EVIDENCE TO THE CONTRARY
Contrary to these studies, Shores and colleagues showed that TRT in men with low testosterone, including those with pre-existing ischaemic heart disease, was associated with reduced all-cause mortality compared with the untreated men (hazard ratio 0.61; 95% CI 0.42–0.88).4
Similarly, a number of meta-analyses investigating the association between TRT and major adverse cardiovascular events (MACE) and mortality in randomised controlled trials and observational studies showed no clear association between CV risk and testosterone use.5,6 The authors did, however, point out a significant clinical and methodological heterogeneity amongst the studies included in the meta-analyses, namely varied eligibility criteria, testosterone dosing and formulations, intervention duration, lack of large trial cohorts and a sufficient number of MACE. They concluded that, therefore, the overall evidence is rather limited and precludes a definitive conclusion regarding the adverse cardiovascular effects of testosterone.
IN PRACTICE
In response to mounting concerns, and based on available data, the US Food and Drug Administration issued a statement concluding that, despite conflicting evidence, there is a possibility of increased CV risk associated with testosterone use. Testosterone manufacturers were instructed to add information regarding a possible increased risk of MI and stroke in testosterone users to their labelling. The European Medicines Agency concluded that there is no consistent evidence of an increased risk of coronary heart disease associated with testosterone therapy in hypogonadal men.
Overall, the data on TRT and CV events are scant and of insufficient quality to draw definite conclusions on this important topic. An adequately powered randomised controlled trial is needed to address this specific concern. Until this is clarified, clinicians should offer testosterone treatment only to men with proven testosterone deficiency (i.e. consistently low morning serum testosterone and signs and symptoms of androgen deficiency) and be cautious in those with relevant co-morbidities.
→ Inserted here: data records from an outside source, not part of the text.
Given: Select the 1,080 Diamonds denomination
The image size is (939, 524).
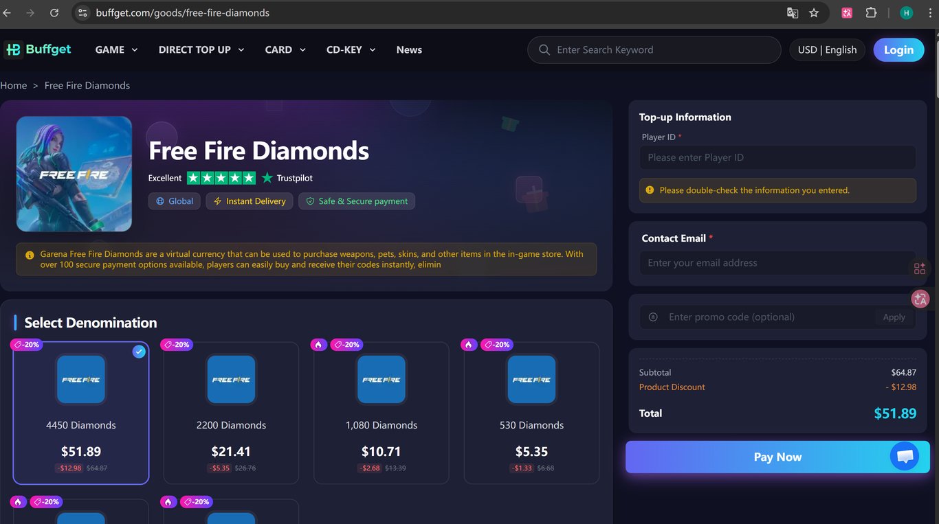Looking at the screenshot, I should point(382,413).

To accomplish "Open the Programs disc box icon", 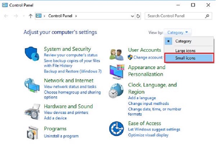I will [32, 133].
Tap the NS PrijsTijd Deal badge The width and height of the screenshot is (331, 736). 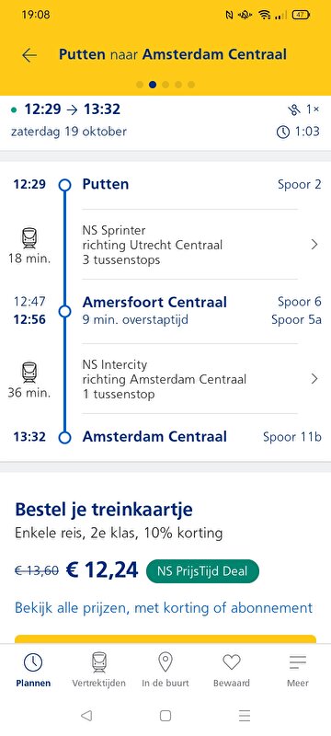[202, 571]
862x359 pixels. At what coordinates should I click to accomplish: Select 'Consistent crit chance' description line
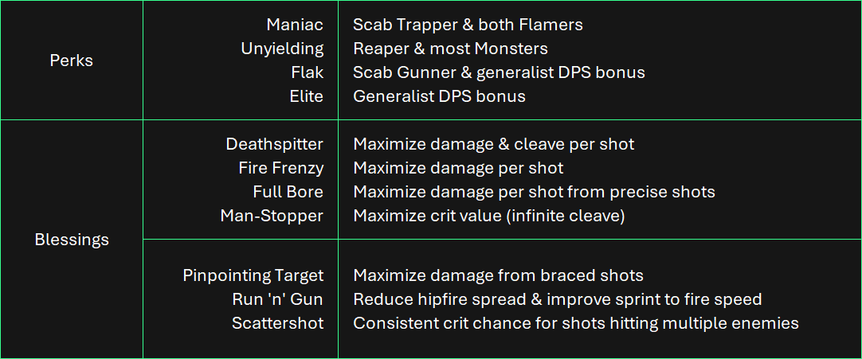575,322
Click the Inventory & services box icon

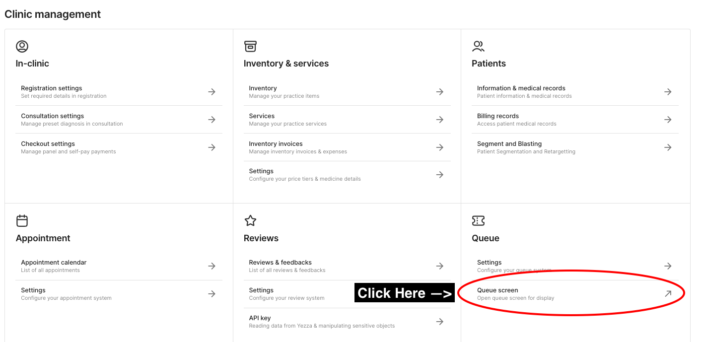[x=250, y=47]
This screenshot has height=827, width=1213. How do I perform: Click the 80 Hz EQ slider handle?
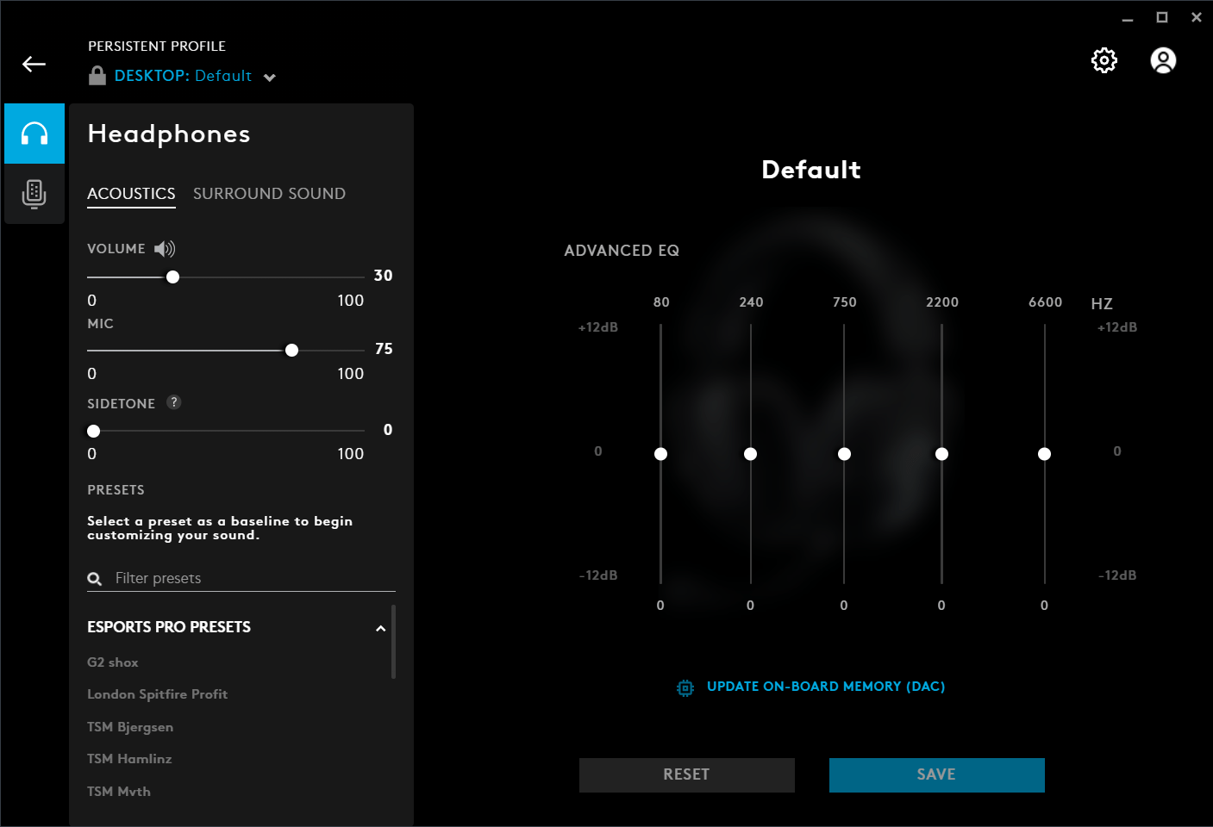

Agnieszka Swiecicka, ST7 Endocrinology and Diabetes, and Clinical Research Fellow, Manchester University NHS Foundation Trust, and School of Medical Sciences, University of Manchester
REFERENCES
- Basaria S et al. 2010 New England Journal of Medicine 363 109–122.
- Vigen R et al. 2013 JAMA 310 1829–1836.
- Finkle WD et al. 2014 PLoS One 9 e85805.
- Shores MM et al. 2012 Journal of Clinical Endocrinology & Metabolism 97 2050–2058.
- Alexander GC et al. 2017 American Journal of Medicine 130 293–305.
- Fernández-Balsells MM et al. 2010 Journal of Clinical Endocrinology & Metabolism 95 2560–2575.